───── Supplied material ─────

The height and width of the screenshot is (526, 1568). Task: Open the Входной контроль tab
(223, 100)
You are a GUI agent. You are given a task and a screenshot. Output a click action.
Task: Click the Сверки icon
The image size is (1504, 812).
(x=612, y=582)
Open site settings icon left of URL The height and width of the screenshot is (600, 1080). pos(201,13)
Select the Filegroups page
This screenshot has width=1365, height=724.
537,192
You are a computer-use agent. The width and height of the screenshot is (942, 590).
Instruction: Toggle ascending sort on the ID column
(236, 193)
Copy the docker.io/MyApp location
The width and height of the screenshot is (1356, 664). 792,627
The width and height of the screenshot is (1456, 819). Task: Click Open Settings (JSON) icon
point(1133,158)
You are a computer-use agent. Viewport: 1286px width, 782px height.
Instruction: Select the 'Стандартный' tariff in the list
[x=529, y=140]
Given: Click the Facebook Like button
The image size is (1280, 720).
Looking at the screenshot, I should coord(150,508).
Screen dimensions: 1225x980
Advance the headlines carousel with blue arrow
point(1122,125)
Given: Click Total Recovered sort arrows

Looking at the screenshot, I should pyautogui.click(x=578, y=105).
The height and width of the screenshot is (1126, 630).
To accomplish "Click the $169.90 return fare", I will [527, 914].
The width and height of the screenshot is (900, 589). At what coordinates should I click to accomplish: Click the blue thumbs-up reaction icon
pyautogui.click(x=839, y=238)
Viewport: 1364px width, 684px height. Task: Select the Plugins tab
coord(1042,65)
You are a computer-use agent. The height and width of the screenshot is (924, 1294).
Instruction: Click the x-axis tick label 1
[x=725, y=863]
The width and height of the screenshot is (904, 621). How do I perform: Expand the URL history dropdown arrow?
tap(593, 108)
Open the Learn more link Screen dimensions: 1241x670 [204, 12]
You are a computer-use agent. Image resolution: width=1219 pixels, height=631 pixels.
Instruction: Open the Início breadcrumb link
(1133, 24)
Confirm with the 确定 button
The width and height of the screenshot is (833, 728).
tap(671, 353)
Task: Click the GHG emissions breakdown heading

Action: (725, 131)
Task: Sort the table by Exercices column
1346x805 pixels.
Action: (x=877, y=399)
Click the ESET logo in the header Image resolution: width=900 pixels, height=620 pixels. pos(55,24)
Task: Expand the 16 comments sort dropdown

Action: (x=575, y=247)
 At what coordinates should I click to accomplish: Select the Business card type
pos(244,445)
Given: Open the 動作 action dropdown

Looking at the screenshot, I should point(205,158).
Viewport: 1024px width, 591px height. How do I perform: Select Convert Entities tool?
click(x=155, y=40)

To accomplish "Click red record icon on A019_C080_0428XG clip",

─────

### Challenge
Reproduce all of the material above with every instance of "computer-use agent" replaced by "desktop agent", leaving everything else unchanged.

### Output of the exercise
The height and width of the screenshot is (526, 1568). Task: Open the Входной контроль tab
(223, 100)
You are a GUI agent. You are given a task and a screenshot. Output a click action.
Task: Click the Сверки icon
The image size is (1504, 812).
(x=612, y=582)
Open site settings icon left of URL The height and width of the screenshot is (600, 1080). pos(201,13)
Select the Filegroups page
This screenshot has width=1365, height=724.
537,192
You are a desktop agent. The width and height of the screenshot is (942, 590).
Instruction: Toggle ascending sort on the ID column
(236, 193)
Copy the docker.io/MyApp location
The width and height of the screenshot is (1356, 664). 792,627
The width and height of the screenshot is (1456, 819). Task: Click Open Settings (JSON) icon
point(1133,158)
You are a desktop agent. Viewport: 1286px width, 782px height.
Instruction: Select the 'Стандартный' tariff in the list
[x=529, y=140]
Given: Click the Facebook Like button
The image size is (1280, 720).
Looking at the screenshot, I should coord(150,508).
Screen dimensions: 1225x980
Advance the headlines carousel with blue arrow
point(1122,125)
Given: Click Total Recovered sort arrows

Looking at the screenshot, I should pyautogui.click(x=578, y=105).
The height and width of the screenshot is (1126, 630).
To accomplish "Click the $169.90 return fare", I will [527, 914].
The width and height of the screenshot is (900, 589). At what coordinates should I click to accomplish: Click the blue thumbs-up reaction icon
pyautogui.click(x=839, y=238)
Viewport: 1364px width, 684px height. Task: Select the Plugins tab
coord(1042,65)
You are a desktop agent. The height and width of the screenshot is (924, 1294).
Instruction: Click the x-axis tick label 1
[x=725, y=863]
The width and height of the screenshot is (904, 621). How do I perform: Expand the URL history dropdown arrow?
tap(593, 108)
Open the Learn more link Screen dimensions: 1241x670 [204, 12]
You are a desktop agent. Image resolution: width=1219 pixels, height=631 pixels.
Instruction: Open the Início breadcrumb link
(1133, 24)
Confirm with the 确定 button
The width and height of the screenshot is (833, 728).
tap(671, 353)
Task: Click the GHG emissions breakdown heading

Action: (725, 131)
Task: Sort the table by Exercices column
1346x805 pixels.
Action: (x=877, y=399)
Click the ESET logo in the header Image resolution: width=900 pixels, height=620 pixels. pos(55,24)
Task: Expand the 16 comments sort dropdown

Action: (x=575, y=247)
 At what coordinates should I click to accomplish: Select the Business card type
pos(244,445)
Given: Open the 動作 action dropdown

Looking at the screenshot, I should point(205,158).
Viewport: 1024px width, 591px height. How do I perform: Select Convert Entities tool?
click(x=155, y=40)

To accomplish "Click red record icon on A019_C080_0428XG clip",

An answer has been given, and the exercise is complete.